* _Text to read_
Approximation algorithm for TSP variant, fixed start and end anywhere but starting point + multiple visits at each vertex ALLOWED

NOTE: Due to the fact that the trip does not end at the same place it started and also the fact that every point can be visited more than once as long as I still visit all of them, this is not really a TSP variant, but I put it due to lack of a better definition of the problem.

This problem was originally posted on StackOverflow, but I was told that this would be a better place. I got one pointer, which converted the problem from non-metric to a metric one.

So..

Suppose I am going on a hiking trip with n points of interest. These points are all connected by hiking trails. I have a map showing all trails with their distances, giving me a directed graph.

My problem is how to approximate a tour that starts at a point A and visits all n points of interest, while ending the tour anywhere but the point where I started and I want the tour to be as short as possible.

Due to the nature of hiking, I figured this would sadly not be a symmetric problem (or can I convert my asymmetric graph to a symmetric one?), since going from high to low altitude is obviously easier than the other way around.

Since there are no restrictions regarding how many times I visit each point, as long as I visit all of them, it does not matter if the shortest path from a to d goes through b and c. Is this enough to say that triangle inequality holds and thus I have a metric problem?

I believe my problem is easier than TSP, so those algorithms do not fit this problem. I thought about using a minimum spanning tree, but I have a hard time applying it to this problem, which under the circumstances, should be a metric asymmetric directed graph?

* _Source data_
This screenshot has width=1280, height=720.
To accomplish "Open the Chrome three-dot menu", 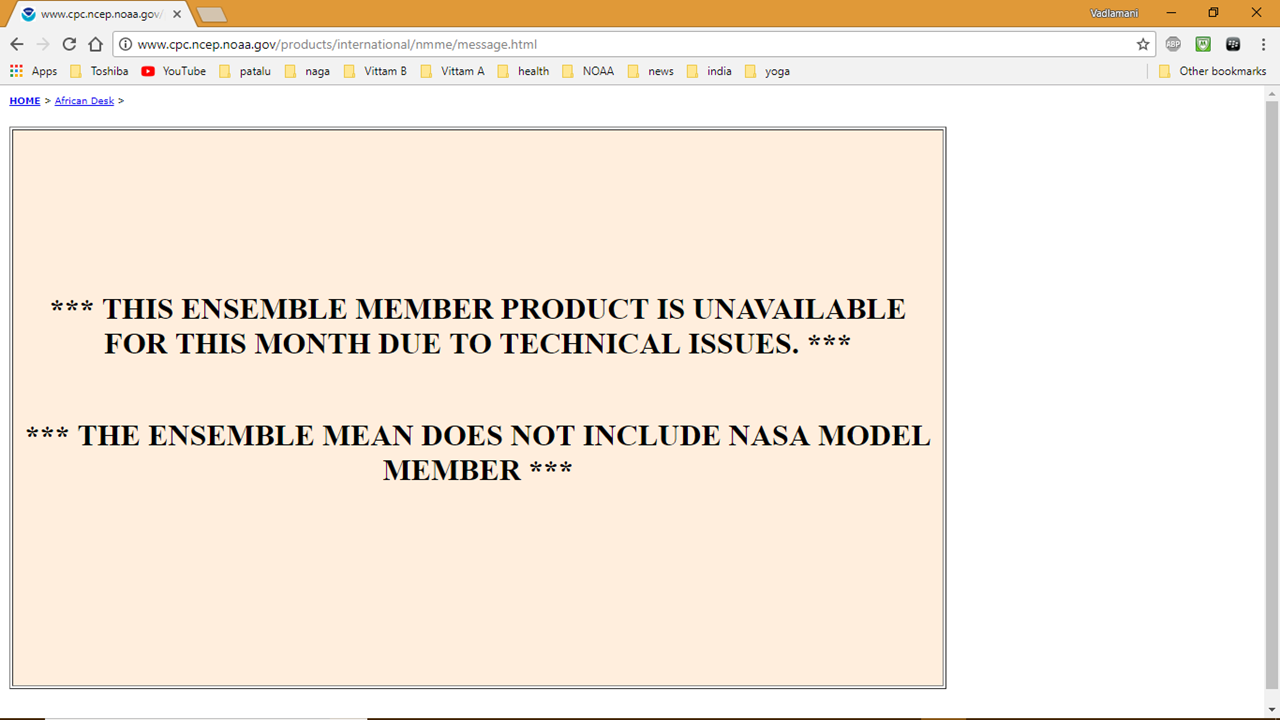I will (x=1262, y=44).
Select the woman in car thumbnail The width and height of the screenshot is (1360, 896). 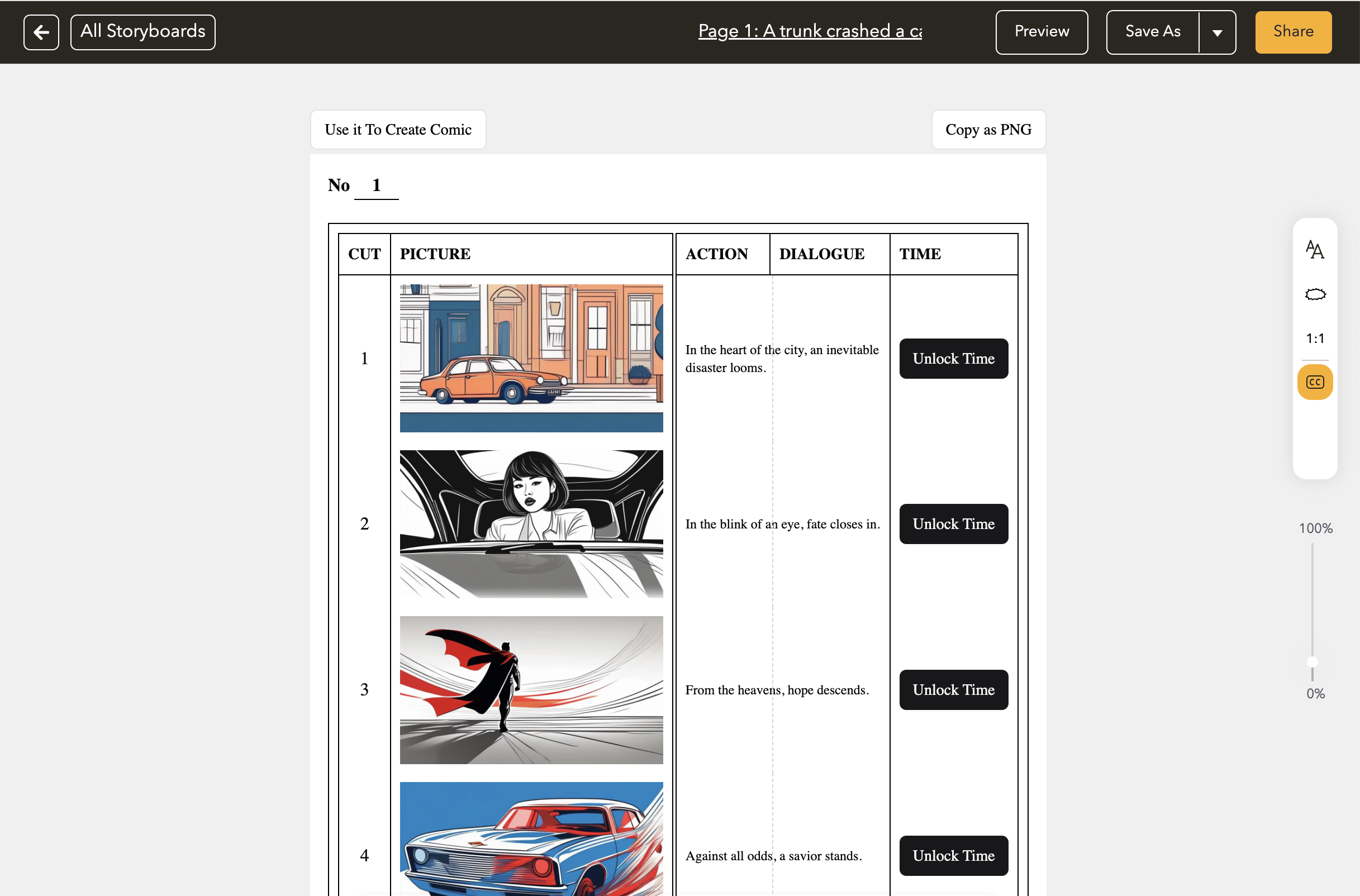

* _To do_
Pick up the hiking tour question after its final sentence and write what comes next.

* _Written response_
What I really want are some pointers as to how I can come up with an approximation algorithm that will find a near optimal tour through all n points

• Is your graph planar? (Or are you hiking in a network of caves?) – JeffE Apr 28 '12 at 14:39
• It is safe to assume that the graph is planar, yes – Casper Apr 29 '12 at 10:29
• That makes the problem much easier; see courses.csail.mit.edu/6.889/fall11/lectures/L15.html – JeffE Apr 29 '12 at 16:07
• @JeffE, As you said seems this problem is equivalence with TSP (with a little variation), but why? I prove it partially (I should cover more general possibilities), but my proof is not simple and obvious, but seems it's obvious for you, I think I missed something which eases this conversion, would you please tell me why this is obvious for you? – user742 Apr 29 '12 at 20:55
• For each pair of vertices $(u,v)$, redefine the weight of edge $uv$ to be the shortest path distance from $u$ to $v$. Now three facts are easy to prove. (1) The optimal tours in the original graph and new graph have identical weight. (2) The optimal tour in the new graph never visits a vertex more than once. (3) Edge weights in the new graph obey the triangle inequality. So in the new graph, the problem is precisely metric traveling salesman. – JeffE Apr 30 '12 at 7:10

I don't know how to solve your problem or show its NP-Hardness but you can find all pair shortest path to convert your graph to metric one, just replace $e_{a,b}$ with shortest path from a→b and if there isn't edge between $a,b$ add new edge with shortest path weight, now you can run some approximation for TSP to find approximation for your problem, as I know best approximation for TSP is currently $O({\log n \over \log{ \log n}})$. Base idea is using Held-Karp relaxation and finding special spanning tree then using method like Christofides algorithm. (it has some new definitions like Thin tree, ... which makes it harder than other methods for asymmetric case), you can also use known $O(\log n)$ approximations. Also I thought about your problem to approximate it with a minimum cycle cover, but I couldn't get good result. If I found anything I'll update this answer.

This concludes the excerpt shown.